Passage provided start

In [1]:
import os
import math

import numpy as np
import pandas as pd

from sklearn.model_selection import train_test_split

import tensorflow as tf

tf.logging.set_verbosity(tf.logging.INFO)

In [2]:
BATCH_SIZE = 128
TRAIN_EPOCHS = 10

PATH_DATA_TRAIN = 'data/processed/input_train.csv'
PATH_DATA_VALID = 'data/processed/input_valid.csv'
PATH_DATA_TEST = 'data/processed/input_test.csv'

In [3]:
df_train = pd.read_csv('data/processed/train.csv')
df_test = pd.read_csv('data/processed/test.csv')

df_train.loc[:, 'Sales'] = df_train['Sales'].apply(lambda x: math.log(x+1))

df_train.loc[:, 'CompetitionDistance'] = df_train['CompetitionDistance'].apply(lambda x: math.log(x+1))

train, valid = train_test_split(df_train, test_size=0.05, random_state=42)
train.to_csv(PATH_DATA_TRAIN, index=False)
valid.to_csv(PATH_DATA_VALID, index=False)

df_test.loc[:, 'CompetitionDistance'] = df_test['CompetitionDistance'].apply(lambda x: math.log(x+1))
df_test.drop(['Id'], axis=1, inplace=True)
df_test.insert(loc=2, column='Sales', value=0)
df_test.to_csv(PATH_DATA_TEST, index=False)

We build our input functions, which are responsible to feed our models with some inputs. One is dedicated to feed the training and validation phase, the other is used for the predictions.

In [4]:
feature_names = ['Store', 'DayOfWeek', 'Promo', 'StateHoliday', 'SchoolHoliday', 'StoreType', 'Assortment', 'CompetitionDistance', 'Promo2', 'Day', 'Month', 'Year', 'isCompetition']
csv_defaults = [[1],[1],[0.],[0],["0"],[0],['a'],['a'],[0.],[0],[1],[1],[2013],[0]]

def input_fn_train(file_path, repeat_count=1):
    def decode_csv(line):
        """Convert a CSV row to a dictonary of features and a prediction"""
        parsed_line = tf.decode_csv(line, csv_defaults)
        prediction = parsed_line[2]  # Second element is the Sales
        del parsed_line[2]  # Delete it
        features = parsed_line
        return dict(zip(feature_names, features)), prediction

    dataset = (tf.data.TextLineDataset(file_path)
               .skip(1)  # Skip header row
               .map(decode_csv))
    dataset = dataset.repeat(repeat_count)  # Repeats dataset this # times
    dataset = dataset.shuffle(buffer_size=2048)
    dataset = dataset.batch(BATCH_SIZE)
    
    iterator = dataset.make_one_shot_iterator()
    
    return iterator.get_next()

def input_fn_predict(file_path):
    def decode_csv(line):
        """Convert a CSV row to a dictonary of features and a label"""

Passage provided end

* **List of tasks**:
(A) Answer these questions about the sales-forecasting notebook code:
(i) What value is assigned to BATCH_SIZE?
(ii) What test_size is passed to train_test_split?
(iii) Which column is dropped from df_test?
(B) In the records, swap "Instruction" for "Command" starting with the line containing "Given: Click the SAVED button" and running through the end of the records. Give those lines with nothing else changed, and leave out the pictures.

Exercise inputs start

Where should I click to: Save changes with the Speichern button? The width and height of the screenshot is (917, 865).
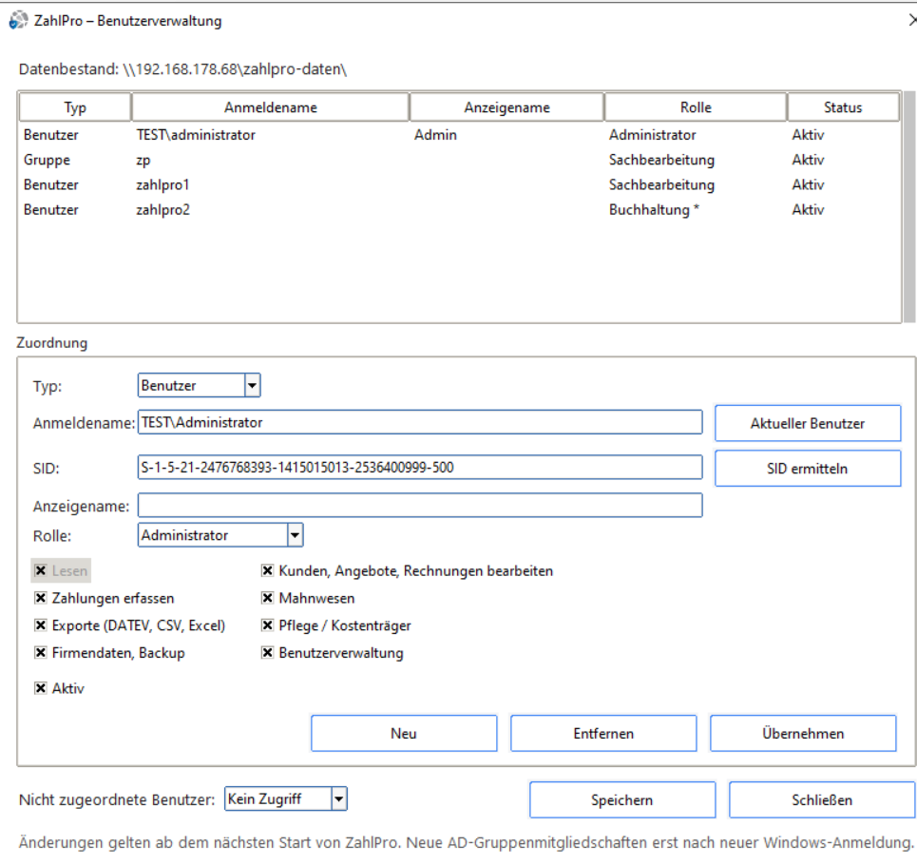pos(622,799)
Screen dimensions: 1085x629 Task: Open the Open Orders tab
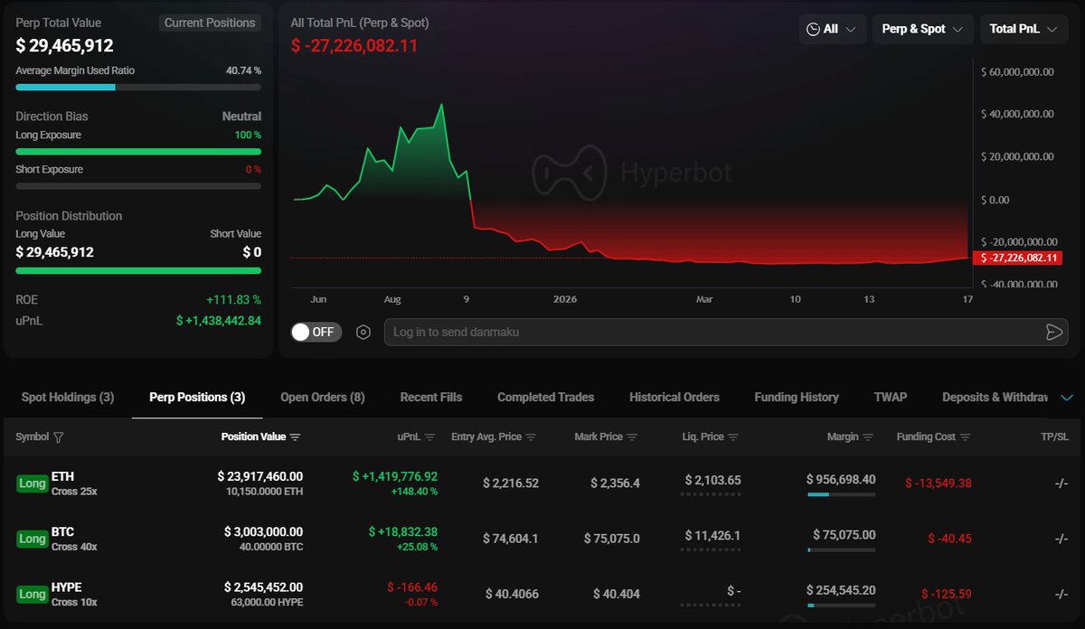click(323, 397)
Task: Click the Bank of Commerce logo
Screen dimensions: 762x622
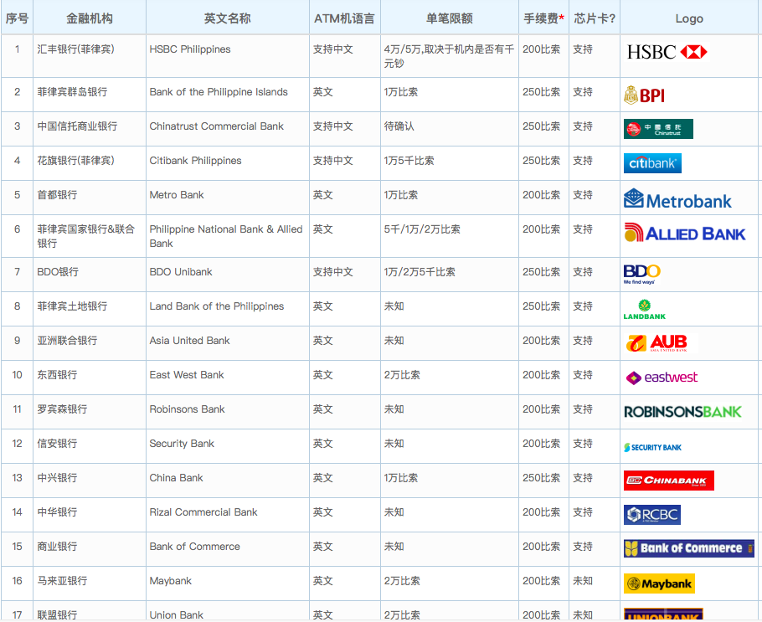Action: point(688,548)
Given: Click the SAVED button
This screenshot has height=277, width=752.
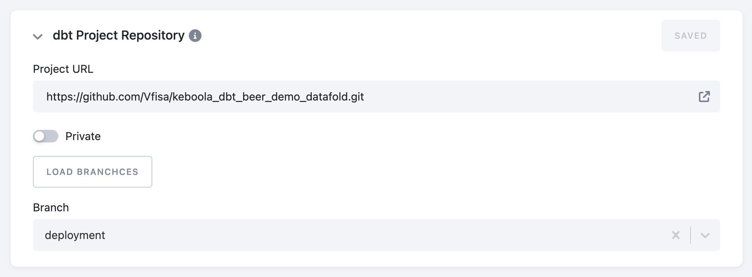Looking at the screenshot, I should [691, 36].
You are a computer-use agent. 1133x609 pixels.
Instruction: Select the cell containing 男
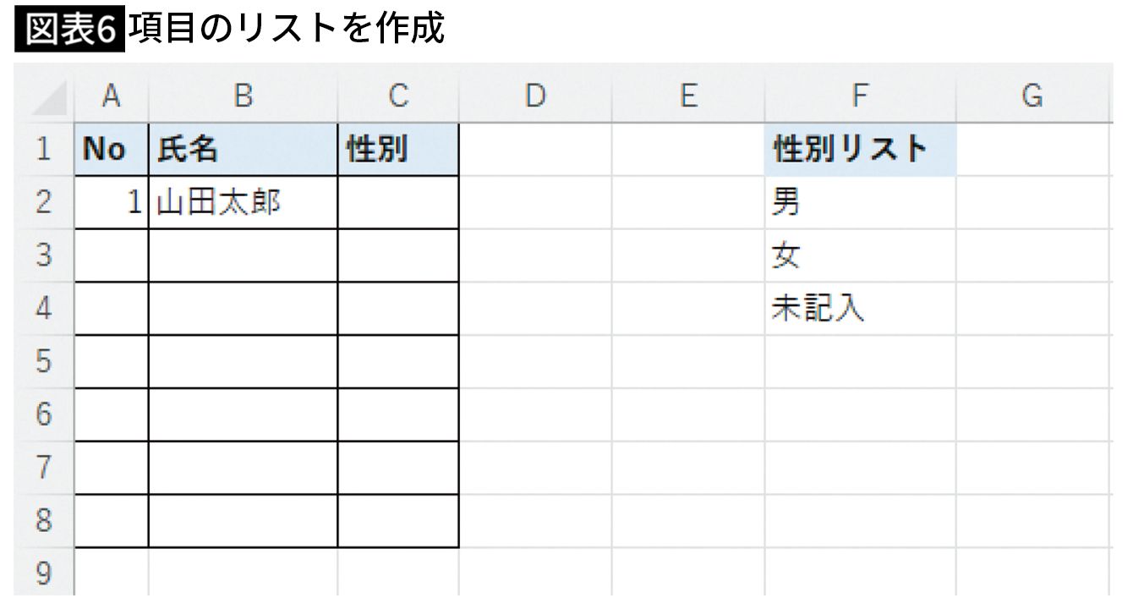click(860, 203)
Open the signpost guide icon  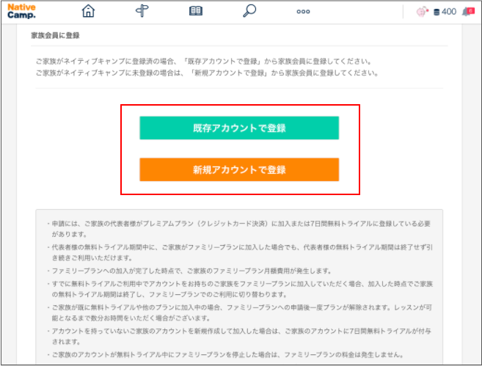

Exercise inputs end

* **Answers for the tasks**:
(A)
(i) 128
(ii) 0.05
(iii) Id

(B)
Given: Click the SAVED button
This screenshot has height=277, width=752.
Looking at the screenshot, I should [691, 36].
You are a computer-use agent. 1133x609 pixels.
Command: Select the cell containing 男
click(860, 203)
Open the signpost guide icon  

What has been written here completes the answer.